### Material for this task

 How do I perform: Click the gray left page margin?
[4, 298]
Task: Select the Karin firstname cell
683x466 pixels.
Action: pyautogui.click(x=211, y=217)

### Work item
Print the entries exactly.

### Response box
 How do I perform: Click the gray left page margin?
[4, 298]
Task: Select the Karin firstname cell
683x466 pixels.
Action: pyautogui.click(x=211, y=217)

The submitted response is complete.